# Excerpted records
= = = = =

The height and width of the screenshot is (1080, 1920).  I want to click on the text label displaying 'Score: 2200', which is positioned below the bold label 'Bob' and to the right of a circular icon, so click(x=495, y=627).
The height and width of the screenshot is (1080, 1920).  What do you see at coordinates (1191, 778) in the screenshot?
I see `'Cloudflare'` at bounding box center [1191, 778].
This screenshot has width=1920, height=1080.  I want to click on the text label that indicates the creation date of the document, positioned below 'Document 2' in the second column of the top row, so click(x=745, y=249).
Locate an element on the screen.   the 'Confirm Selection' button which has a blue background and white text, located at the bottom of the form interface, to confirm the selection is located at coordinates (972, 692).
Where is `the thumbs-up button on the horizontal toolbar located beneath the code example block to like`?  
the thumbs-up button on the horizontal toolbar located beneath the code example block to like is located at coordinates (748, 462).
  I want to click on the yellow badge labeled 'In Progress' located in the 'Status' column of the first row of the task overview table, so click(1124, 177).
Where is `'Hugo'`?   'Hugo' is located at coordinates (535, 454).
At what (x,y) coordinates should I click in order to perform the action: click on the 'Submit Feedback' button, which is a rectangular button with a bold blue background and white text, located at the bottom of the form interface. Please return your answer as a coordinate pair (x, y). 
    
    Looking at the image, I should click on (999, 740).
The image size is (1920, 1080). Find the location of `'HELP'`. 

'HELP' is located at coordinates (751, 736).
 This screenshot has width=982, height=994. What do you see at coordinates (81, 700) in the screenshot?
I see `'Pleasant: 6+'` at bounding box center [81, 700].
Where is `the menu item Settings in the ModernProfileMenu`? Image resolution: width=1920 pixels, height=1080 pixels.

= = = = =

# Required task
Can you duplicate the items from the beginning through the line containing "coordinates (535, 454).", both ends included, with every character kept the same?

# Response below
The height and width of the screenshot is (1080, 1920).  I want to click on the text label displaying 'Score: 2200', which is positioned below the bold label 'Bob' and to the right of a circular icon, so click(x=495, y=627).
The height and width of the screenshot is (1080, 1920).  What do you see at coordinates (1191, 778) in the screenshot?
I see `'Cloudflare'` at bounding box center [1191, 778].
This screenshot has width=1920, height=1080.  I want to click on the text label that indicates the creation date of the document, positioned below 'Document 2' in the second column of the top row, so click(x=745, y=249).
Locate an element on the screen.   the 'Confirm Selection' button which has a blue background and white text, located at the bottom of the form interface, to confirm the selection is located at coordinates (972, 692).
Where is `the thumbs-up button on the horizontal toolbar located beneath the code example block to like`?  
the thumbs-up button on the horizontal toolbar located beneath the code example block to like is located at coordinates (748, 462).
  I want to click on the yellow badge labeled 'In Progress' located in the 'Status' column of the first row of the task overview table, so click(1124, 177).
Where is `'Hugo'`?   'Hugo' is located at coordinates (535, 454).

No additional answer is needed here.